## WHAT YOU NEED TO DO
Below are the records. Retype exactly the lines between the lines holding "The image size is (1280, 589)." and "This screenshot has width=1568, height=562.", inclusive.

Content starts

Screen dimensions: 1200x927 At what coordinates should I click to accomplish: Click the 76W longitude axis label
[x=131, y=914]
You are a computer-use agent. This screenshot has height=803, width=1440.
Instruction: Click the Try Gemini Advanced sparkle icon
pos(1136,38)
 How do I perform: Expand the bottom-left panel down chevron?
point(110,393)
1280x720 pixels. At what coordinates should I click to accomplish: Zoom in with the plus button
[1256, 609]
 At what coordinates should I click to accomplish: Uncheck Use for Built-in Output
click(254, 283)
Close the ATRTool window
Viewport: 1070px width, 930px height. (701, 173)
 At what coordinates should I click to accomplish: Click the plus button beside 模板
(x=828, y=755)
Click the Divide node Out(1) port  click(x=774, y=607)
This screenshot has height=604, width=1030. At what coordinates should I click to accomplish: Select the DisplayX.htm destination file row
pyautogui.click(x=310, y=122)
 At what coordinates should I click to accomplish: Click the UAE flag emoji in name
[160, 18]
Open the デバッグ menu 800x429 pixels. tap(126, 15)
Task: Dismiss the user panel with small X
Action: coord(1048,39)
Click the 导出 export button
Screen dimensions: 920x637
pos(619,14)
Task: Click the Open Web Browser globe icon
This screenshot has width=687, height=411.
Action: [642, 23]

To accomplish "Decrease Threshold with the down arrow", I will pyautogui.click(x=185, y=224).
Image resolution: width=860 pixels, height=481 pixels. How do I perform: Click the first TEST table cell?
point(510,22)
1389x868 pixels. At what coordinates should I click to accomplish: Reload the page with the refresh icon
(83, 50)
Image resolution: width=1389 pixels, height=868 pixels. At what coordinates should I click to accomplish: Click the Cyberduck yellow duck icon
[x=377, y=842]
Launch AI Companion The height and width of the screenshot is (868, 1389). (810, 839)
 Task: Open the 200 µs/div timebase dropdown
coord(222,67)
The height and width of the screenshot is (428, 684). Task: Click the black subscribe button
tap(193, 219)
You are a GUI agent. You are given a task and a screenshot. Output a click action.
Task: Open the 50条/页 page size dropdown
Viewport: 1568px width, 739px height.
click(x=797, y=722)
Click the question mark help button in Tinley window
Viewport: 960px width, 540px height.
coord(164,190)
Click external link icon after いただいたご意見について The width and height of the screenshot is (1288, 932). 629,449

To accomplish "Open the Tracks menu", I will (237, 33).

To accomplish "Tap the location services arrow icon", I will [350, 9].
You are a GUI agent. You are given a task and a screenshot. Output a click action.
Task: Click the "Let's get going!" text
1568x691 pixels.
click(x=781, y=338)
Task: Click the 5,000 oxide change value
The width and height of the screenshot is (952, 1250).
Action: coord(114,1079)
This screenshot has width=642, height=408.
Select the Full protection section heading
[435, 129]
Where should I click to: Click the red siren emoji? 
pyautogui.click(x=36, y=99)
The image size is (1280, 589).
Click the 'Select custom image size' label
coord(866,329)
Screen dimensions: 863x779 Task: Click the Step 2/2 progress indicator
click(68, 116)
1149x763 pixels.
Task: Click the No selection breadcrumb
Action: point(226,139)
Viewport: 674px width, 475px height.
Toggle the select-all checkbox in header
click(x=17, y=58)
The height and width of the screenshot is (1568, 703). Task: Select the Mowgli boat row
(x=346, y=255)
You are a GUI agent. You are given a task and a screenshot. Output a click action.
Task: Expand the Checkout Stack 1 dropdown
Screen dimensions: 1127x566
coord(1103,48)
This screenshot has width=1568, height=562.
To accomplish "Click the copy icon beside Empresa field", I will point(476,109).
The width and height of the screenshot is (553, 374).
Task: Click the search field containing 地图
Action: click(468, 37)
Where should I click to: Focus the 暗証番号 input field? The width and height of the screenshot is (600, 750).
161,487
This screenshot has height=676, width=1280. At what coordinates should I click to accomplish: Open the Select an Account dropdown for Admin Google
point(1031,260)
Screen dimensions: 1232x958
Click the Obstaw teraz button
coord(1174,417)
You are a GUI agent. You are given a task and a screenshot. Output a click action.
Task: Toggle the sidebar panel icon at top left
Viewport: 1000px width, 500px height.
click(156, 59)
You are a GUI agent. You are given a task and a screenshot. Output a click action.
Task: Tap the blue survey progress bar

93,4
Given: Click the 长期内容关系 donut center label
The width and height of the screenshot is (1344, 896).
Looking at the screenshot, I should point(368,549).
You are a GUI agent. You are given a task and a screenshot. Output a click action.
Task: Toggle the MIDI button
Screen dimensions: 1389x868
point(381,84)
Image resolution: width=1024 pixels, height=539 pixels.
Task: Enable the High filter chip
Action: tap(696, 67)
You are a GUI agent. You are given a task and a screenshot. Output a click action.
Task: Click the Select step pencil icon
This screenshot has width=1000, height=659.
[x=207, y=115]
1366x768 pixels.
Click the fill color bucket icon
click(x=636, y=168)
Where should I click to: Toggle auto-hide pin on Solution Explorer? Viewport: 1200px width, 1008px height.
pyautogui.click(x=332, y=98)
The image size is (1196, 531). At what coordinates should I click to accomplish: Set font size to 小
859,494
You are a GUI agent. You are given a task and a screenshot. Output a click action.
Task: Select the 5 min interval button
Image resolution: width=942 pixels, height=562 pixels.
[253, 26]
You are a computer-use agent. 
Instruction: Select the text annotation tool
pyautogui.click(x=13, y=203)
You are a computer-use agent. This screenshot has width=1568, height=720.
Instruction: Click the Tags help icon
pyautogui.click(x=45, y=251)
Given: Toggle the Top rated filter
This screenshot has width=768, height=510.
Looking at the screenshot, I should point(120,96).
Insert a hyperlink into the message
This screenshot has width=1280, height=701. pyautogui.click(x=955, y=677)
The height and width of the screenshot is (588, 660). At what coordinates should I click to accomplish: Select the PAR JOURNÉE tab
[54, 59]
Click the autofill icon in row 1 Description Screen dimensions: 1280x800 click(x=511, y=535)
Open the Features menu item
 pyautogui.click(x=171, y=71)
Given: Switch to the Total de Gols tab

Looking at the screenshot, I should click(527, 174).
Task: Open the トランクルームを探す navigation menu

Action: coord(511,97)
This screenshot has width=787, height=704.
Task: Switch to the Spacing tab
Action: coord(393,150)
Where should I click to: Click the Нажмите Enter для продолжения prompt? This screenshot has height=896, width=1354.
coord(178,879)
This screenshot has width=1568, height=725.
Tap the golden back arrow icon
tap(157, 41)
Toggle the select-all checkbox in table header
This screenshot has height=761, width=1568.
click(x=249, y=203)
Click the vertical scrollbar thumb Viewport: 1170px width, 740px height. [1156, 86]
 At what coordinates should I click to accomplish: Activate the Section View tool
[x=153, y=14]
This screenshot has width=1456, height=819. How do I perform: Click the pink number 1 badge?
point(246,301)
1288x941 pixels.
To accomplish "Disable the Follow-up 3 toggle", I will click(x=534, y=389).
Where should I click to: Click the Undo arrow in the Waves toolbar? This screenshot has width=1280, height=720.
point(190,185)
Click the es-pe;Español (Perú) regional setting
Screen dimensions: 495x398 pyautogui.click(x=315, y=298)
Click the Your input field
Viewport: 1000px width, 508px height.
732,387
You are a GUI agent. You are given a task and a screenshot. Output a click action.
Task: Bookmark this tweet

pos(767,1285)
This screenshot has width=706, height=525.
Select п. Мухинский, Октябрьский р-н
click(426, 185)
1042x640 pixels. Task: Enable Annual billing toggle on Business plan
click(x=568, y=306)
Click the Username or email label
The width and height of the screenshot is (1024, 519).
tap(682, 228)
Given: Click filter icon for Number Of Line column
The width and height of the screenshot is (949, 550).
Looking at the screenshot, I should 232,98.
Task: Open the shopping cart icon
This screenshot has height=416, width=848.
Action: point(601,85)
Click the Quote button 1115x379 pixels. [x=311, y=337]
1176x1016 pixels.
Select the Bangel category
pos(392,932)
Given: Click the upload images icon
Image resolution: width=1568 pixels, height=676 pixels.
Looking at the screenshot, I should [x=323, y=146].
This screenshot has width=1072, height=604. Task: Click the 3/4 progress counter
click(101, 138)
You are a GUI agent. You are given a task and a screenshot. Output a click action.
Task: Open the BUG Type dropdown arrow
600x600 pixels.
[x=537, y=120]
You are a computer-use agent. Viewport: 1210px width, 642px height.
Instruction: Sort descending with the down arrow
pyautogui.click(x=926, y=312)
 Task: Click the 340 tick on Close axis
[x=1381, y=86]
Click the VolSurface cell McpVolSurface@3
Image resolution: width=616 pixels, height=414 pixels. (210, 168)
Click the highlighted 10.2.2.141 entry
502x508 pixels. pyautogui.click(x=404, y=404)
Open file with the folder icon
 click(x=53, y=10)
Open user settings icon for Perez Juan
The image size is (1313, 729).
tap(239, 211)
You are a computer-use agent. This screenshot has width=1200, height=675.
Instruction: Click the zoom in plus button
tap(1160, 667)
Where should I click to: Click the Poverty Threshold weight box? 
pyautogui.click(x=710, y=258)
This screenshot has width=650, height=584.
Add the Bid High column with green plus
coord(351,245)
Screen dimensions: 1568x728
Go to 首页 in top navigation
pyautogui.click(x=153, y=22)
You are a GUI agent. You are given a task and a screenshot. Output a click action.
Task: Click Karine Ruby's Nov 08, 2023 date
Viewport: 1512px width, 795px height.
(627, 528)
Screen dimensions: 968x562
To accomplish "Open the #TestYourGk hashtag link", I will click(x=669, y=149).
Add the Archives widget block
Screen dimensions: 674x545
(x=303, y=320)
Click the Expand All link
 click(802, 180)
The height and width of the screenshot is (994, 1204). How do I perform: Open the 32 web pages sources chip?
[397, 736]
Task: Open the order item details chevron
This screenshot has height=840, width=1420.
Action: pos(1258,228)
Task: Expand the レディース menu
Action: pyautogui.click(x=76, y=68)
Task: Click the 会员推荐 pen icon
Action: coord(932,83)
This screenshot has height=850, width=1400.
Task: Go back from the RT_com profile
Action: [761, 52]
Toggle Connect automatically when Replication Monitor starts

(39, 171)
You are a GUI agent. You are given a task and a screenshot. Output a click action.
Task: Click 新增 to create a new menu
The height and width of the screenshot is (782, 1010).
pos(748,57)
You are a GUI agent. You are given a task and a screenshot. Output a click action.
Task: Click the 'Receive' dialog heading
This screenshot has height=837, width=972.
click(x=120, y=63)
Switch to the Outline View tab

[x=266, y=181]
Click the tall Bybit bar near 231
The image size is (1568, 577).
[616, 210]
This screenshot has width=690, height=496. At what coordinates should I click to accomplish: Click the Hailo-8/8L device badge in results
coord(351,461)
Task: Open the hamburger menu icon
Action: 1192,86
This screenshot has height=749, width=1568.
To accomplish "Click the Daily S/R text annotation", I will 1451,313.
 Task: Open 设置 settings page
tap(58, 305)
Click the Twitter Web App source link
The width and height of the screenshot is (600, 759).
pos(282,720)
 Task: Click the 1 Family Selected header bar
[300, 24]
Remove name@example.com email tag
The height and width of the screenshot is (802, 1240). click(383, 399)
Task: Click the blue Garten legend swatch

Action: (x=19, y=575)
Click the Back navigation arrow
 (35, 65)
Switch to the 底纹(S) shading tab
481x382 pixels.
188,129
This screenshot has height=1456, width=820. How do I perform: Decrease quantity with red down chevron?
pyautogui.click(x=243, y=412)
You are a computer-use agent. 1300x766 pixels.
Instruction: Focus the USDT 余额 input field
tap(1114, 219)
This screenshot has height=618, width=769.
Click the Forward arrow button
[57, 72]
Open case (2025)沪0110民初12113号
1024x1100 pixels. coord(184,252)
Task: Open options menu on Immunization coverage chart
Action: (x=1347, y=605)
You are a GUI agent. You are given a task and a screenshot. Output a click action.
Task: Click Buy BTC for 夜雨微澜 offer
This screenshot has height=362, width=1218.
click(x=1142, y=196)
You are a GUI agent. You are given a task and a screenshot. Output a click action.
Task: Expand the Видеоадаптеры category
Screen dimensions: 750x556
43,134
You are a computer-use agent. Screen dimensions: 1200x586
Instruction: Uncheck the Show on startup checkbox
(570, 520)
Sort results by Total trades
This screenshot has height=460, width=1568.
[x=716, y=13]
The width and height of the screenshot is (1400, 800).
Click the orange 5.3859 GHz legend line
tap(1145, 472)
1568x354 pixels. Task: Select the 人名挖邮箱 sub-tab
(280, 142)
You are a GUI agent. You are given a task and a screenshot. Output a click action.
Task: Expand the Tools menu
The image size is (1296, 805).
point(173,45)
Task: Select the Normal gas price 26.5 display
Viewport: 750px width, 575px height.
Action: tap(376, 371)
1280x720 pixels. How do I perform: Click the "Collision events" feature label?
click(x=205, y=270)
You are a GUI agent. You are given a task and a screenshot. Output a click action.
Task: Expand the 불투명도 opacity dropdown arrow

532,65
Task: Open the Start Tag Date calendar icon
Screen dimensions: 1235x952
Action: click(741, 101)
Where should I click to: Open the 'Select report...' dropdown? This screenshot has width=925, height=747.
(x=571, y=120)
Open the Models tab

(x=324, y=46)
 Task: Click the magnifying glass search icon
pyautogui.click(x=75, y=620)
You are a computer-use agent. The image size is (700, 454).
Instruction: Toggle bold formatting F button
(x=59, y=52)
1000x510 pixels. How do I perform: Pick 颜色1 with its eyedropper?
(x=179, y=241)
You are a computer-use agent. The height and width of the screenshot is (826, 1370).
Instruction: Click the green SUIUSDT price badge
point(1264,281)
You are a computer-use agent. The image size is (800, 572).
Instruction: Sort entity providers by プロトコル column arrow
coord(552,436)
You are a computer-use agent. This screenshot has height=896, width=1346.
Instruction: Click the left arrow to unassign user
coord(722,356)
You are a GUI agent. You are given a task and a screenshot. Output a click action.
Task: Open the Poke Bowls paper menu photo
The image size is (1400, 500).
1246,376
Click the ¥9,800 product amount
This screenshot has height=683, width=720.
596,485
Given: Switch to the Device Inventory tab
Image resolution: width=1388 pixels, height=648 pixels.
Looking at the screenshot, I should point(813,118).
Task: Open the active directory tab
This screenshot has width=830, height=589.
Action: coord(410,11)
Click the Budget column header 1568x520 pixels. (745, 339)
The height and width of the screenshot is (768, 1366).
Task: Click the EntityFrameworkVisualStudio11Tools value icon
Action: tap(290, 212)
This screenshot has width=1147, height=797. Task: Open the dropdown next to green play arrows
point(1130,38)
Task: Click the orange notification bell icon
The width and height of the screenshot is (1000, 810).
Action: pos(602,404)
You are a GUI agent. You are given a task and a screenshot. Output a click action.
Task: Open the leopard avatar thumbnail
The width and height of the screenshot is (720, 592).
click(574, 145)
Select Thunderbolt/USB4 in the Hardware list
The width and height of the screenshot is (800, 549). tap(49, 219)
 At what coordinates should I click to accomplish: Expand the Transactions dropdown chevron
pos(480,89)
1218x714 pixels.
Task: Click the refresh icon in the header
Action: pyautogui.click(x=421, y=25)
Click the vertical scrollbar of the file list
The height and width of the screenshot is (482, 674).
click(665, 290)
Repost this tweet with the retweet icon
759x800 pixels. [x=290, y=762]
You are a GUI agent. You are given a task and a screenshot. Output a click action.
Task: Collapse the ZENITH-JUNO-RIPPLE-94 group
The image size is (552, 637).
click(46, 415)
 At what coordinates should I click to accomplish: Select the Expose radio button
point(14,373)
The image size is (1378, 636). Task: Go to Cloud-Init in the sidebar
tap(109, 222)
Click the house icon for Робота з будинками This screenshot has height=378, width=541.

Content ends

## TASK SOLUTION
The image size is (1280, 589).
Click the 'Select custom image size' label
coord(866,329)
Screen dimensions: 863x779 Task: Click the Step 2/2 progress indicator
click(68, 116)
1149x763 pixels.
Task: Click the No selection breadcrumb
Action: point(226,139)
Viewport: 674px width, 475px height.
Toggle the select-all checkbox in header
click(x=17, y=58)
The height and width of the screenshot is (1568, 703). Task: Select the Mowgli boat row
(x=346, y=255)
You are a GUI agent. You are given a task and a screenshot. Output a click action.
Task: Expand the Checkout Stack 1 dropdown
Screen dimensions: 1127x566
coord(1103,48)
This screenshot has width=1568, height=562.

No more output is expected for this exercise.